What's old - centuries old, even - is suddenly new again in home design. Wood, that ancient staple of interior decorating, has been getting fresh attention in every room of the house.
Designers are mixing salvaged barn doors with new synthetic flooring that looks strikingly like the real thing. At the same time, faux wood-grain wallpaper and upholstery offer a nod to nature without hiding their artificiality.
Designer and HGTV host Genevieve Gorder calls wood ''the one medium that is eternal.''
''It's been in interiors since the beginning of time and it's sitting in our front yards,'' she says. ''There's nothing else like it.''
Gorder, along with fellow designers Candice Olson and Vern Yip, judges the work of fledgling designers each week on HGTV's ''Design Star.'' When we asked these experts which style ideas have their attention right now, all three mentioned wood.

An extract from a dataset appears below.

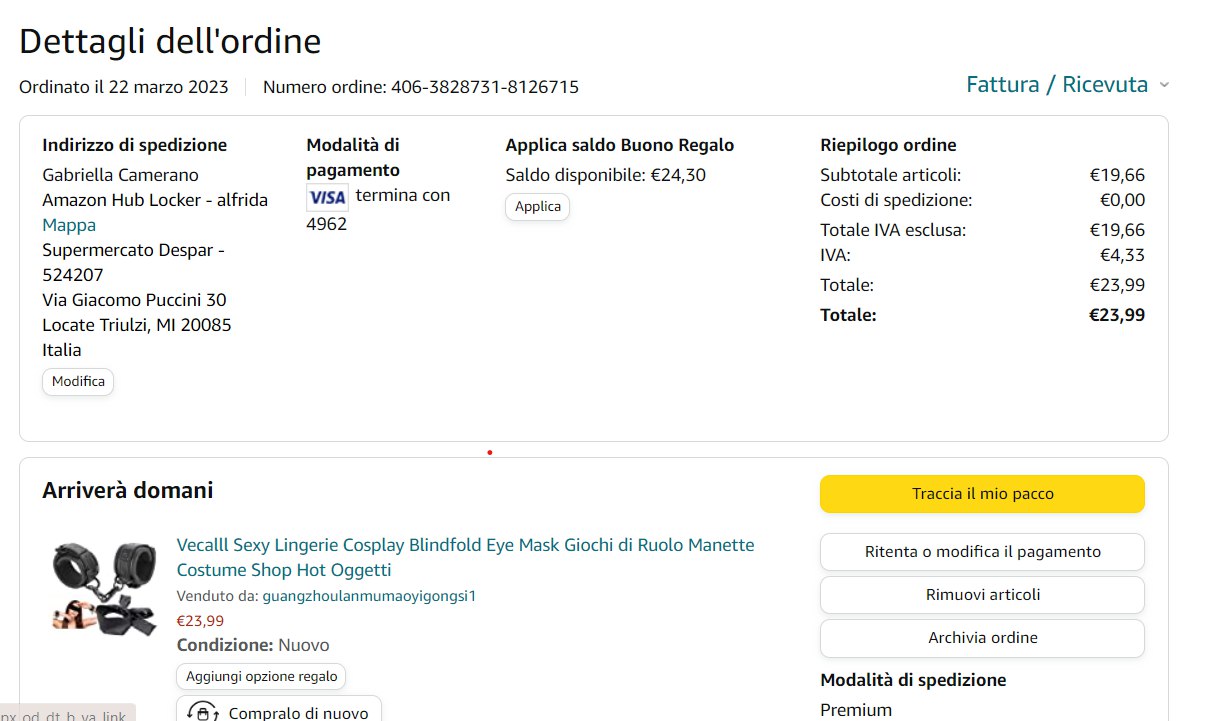Archive the order with Archivia ordine
1227x721 pixels.
click(x=982, y=638)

Wood is both natural and trend-proof, Olson says, and can bring a much-needed warmth and timelessness to modern rooms. Even people who love modern style, she says, don't want a home ''where everything looks like George Jetson lives there.''
Likewise, in more traditional rooms, wood is being used in ways that add a dose of edgier style without clashing.
Years ago, Olson saw an entire wall of stacked wood in a building in Europe.
The image stuck with her. She eventually created her own variations, arranging chopped logs from fallen trees within frames that are 6 inches deep.
Lumber, especially the low grades that might otherwise be discarded by builders, can be used the same way.
Gorder loves the look: ''Really inexpensive,'' she says, and ''really powerful.''
Whether dominating a whole wall or serving as an accent, these pieces of wood can be arranged to form a smooth surface or poke out from the wall at different lengths, creating a pattern.
The contrast between order and chaos is central to the appeal: Essentially, ''it's a pile of sticks,'' Olson says, but laid out ''in an orderly, modern, refined way.''
Several years back, Yip drew praise for designing a room with one wall covered in planks. ''Anytime you have an entire wall of one material, wood or something else, it's so striking,'' he says.